China can issue inflation protection bonds like the US government already does. The introduction of such an instrument can improve China\'s financial stability. Life insurance companies face enormous risks when interest rates fluctuate. Because, their liabilities are fixed in nominal terms and their income depends on interest rates, they can sink into negative equity value like in 1998. The inflation protection bonds can stabilize this part of the financial system. Also, banks can use this market to offer inflation protection deposits, which benefits most households.

China\'s fiscal situation is excellent now. The fiscal revenue bottomed at 11% of GDP in 1990s. It is now 20%. Further, state-owned enterprises in telecom and financial sectors are flush with profits and can contribute to fiscal revenue if need be. The SoEs were in dire financial condition in 1990s. Chinese government now has plenty of money to protect the disadvantaged during inflation. Steps have already been taken to increase pension payments for retirees and allowances for college students. If need be, more actions should be taken.

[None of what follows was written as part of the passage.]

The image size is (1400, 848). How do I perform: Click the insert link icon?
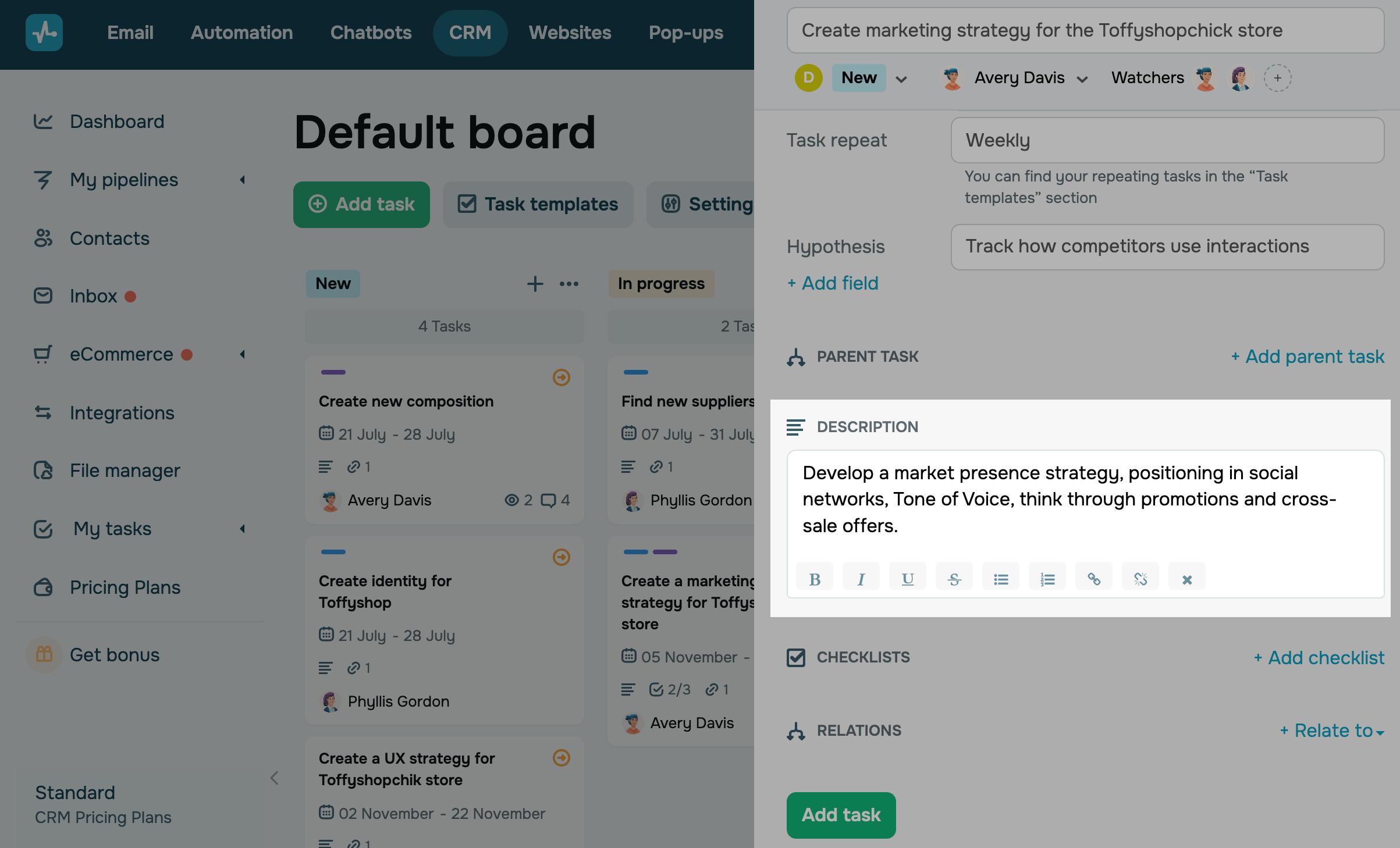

In Chinese bureaucratic culture, it is always tempting to use price control to deal with inflation. However, it is very damaging for the economy in the long run and may even cause crisis. Price control is invitation for panic-buying and hoarding, because, it under-prices goods. Rational consumers will buy more under-priced goods, which leads to shortage. The widespread shortage of diesel fuel, for example, is a good example. The prices for processed petroleum products are 30% below crude price. It leads to smuggling of such products into the international market.


China may repeat the mistake in grain market. As international prices surge, imports stop, which pushes up local prices. The government may unload inventories to keep domestic prices low. This is a high risk move for two reasons. First, we don\'t know the true level of inventory. China imports over 50 million tons of feed meals per annum. It is hard to see how long the inventory can last to replace imports. Second, there could be smuggling of under-priced Chinese grain into surrounding countries in Southeast Asia.

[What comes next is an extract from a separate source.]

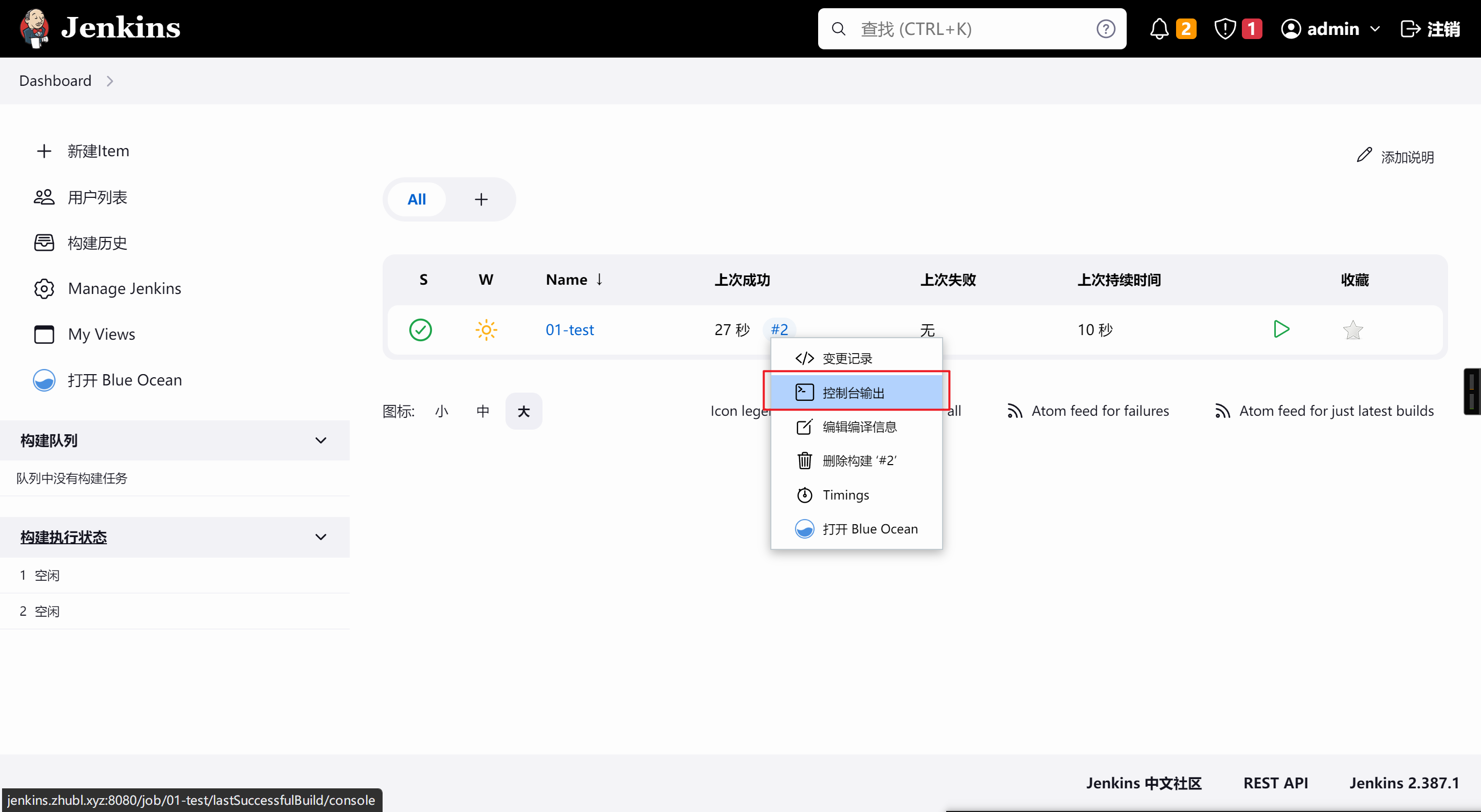Click the green build-now play icon
The height and width of the screenshot is (812, 1481).
[x=1281, y=329]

While inflation is picking up, Chinese economy is also slowing. Much of the world is experiencing the same. China, however, is slowing from a high level. If the growth rate drops by 30% to 8%, it is still a good growth rate. China didn\'t have trouble in the 1990s at a similar growth rate. However, China always gets into trouble when inflation is double digit rate. Hence, China\'s policy priority should be inflation rather than growth.

Inflation can\'t be stopped now. But it must be managed to ensure it declining overtime and society remaining stable during the meantime. Raising interest rate is the right approach. Price control is the wrong one.